Task directions - Copy every line of the records below, requests included, and multiply each coordinate in the answers by 2.4, rounding to whole numbers with halves rounded up. Leave out the pictures.

START

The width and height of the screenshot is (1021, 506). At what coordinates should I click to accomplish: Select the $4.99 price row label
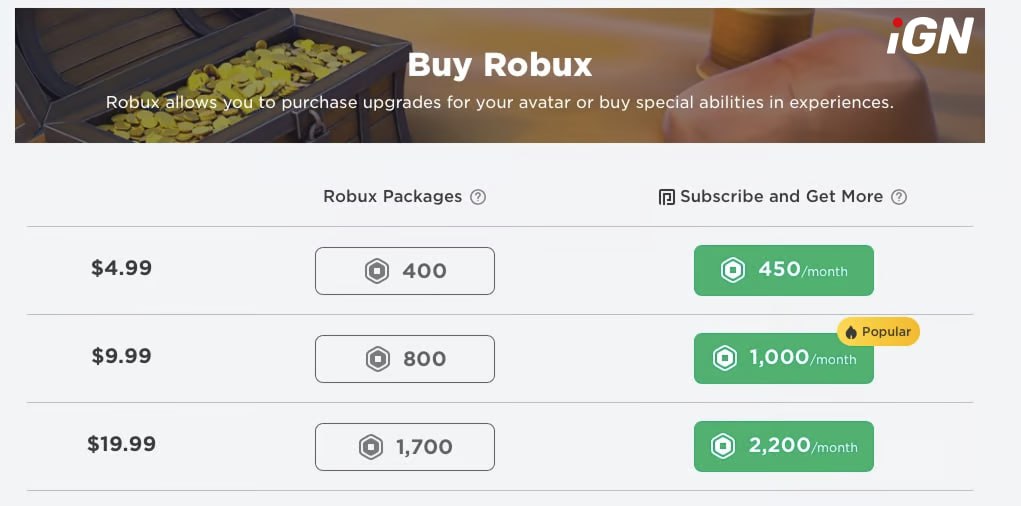pos(121,268)
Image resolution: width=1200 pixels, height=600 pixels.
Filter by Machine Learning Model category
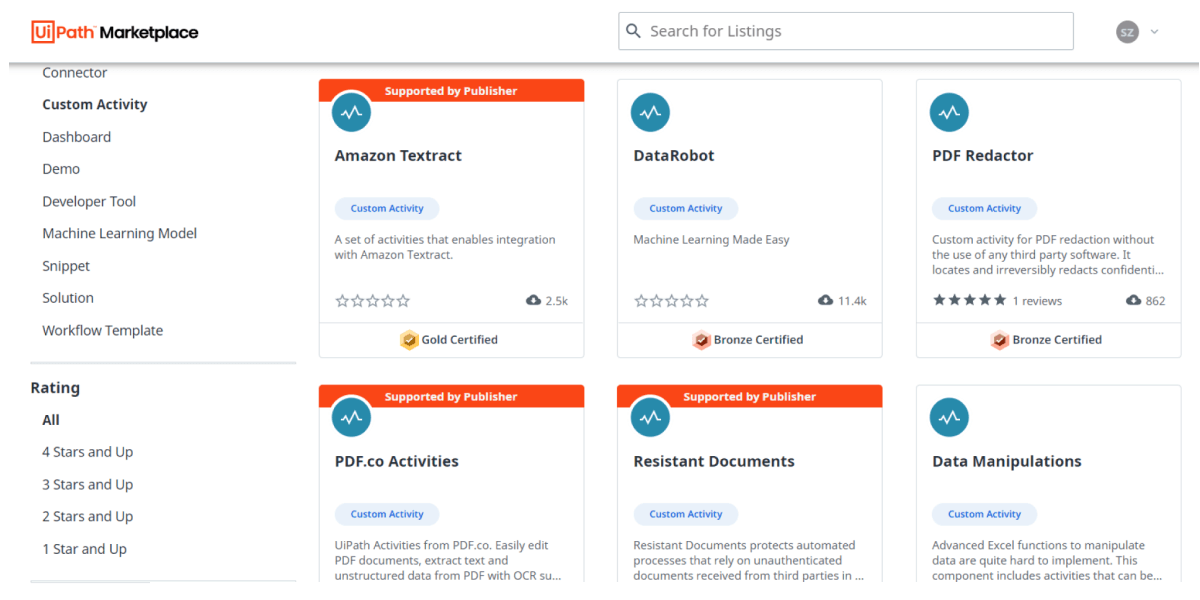(119, 234)
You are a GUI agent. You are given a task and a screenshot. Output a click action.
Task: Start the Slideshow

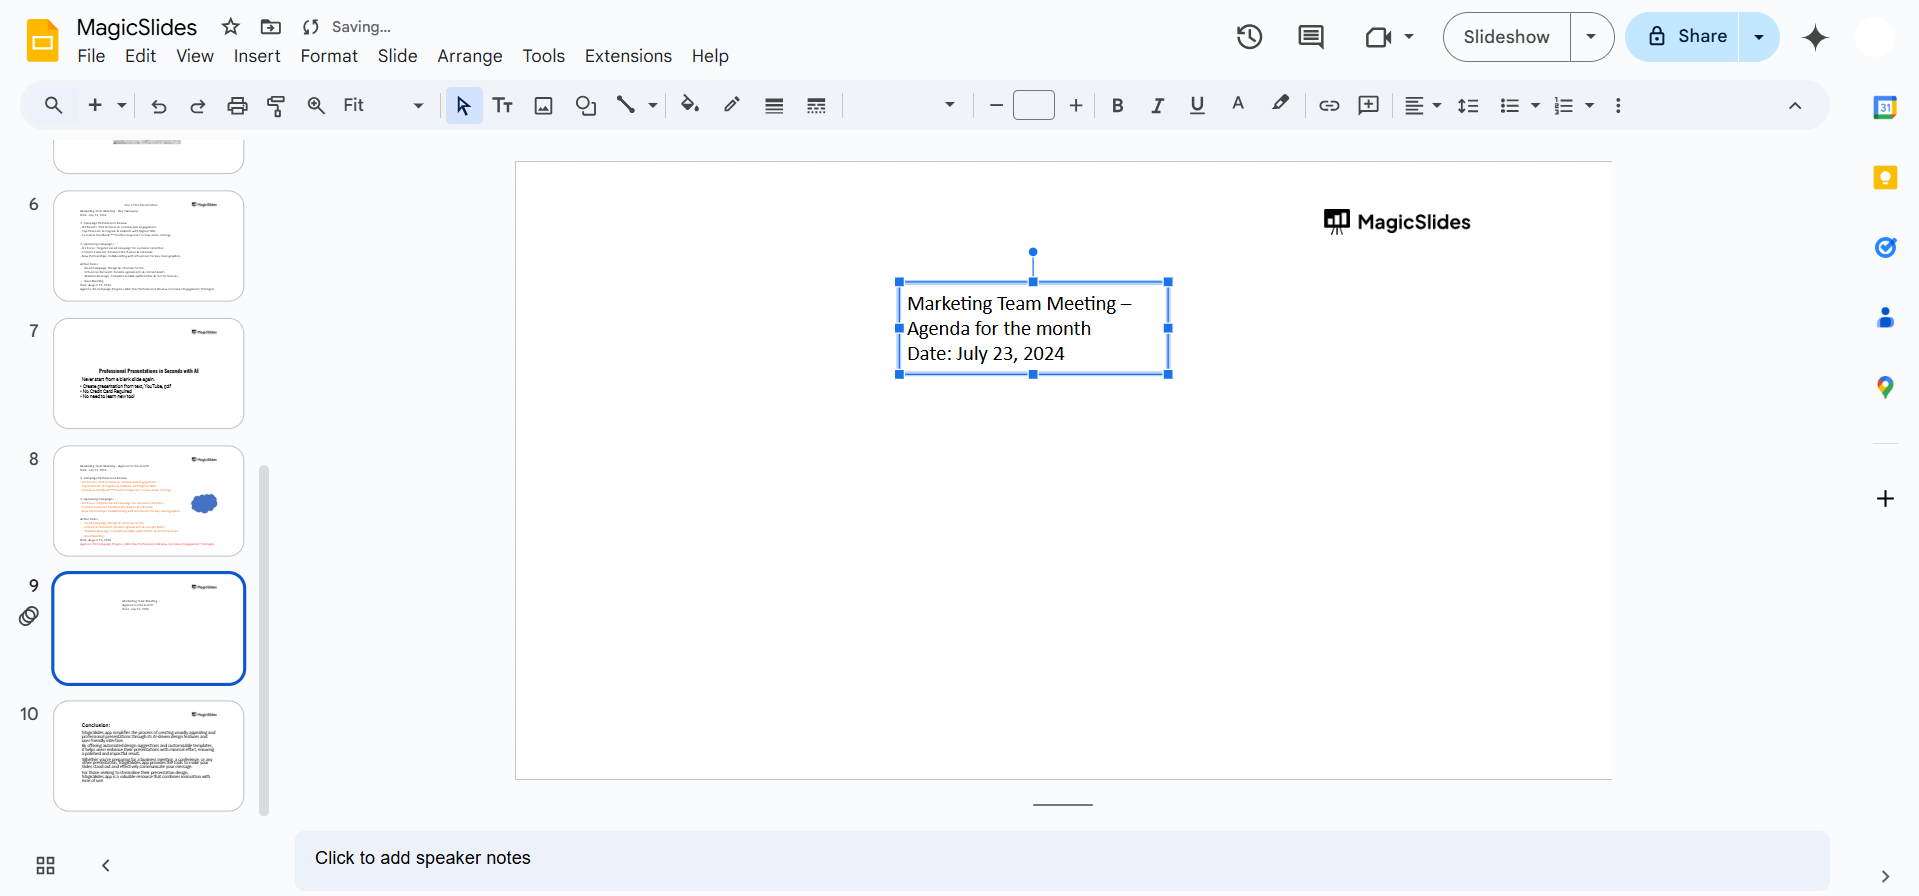tap(1506, 37)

END

The reply -
The width and height of the screenshot is (1021, 506). At what coordinates should I click to accomplish: Select the $4.99 price row label
pos(290,643)
Image resolution: width=1200 pixels, height=600 pixels.
Filter by Machine Learning Model category
(286, 562)
You are a GUI agent. You are given a task and a screenshot. Output a click action.
Task: Start the Slideshow

tap(3614, 89)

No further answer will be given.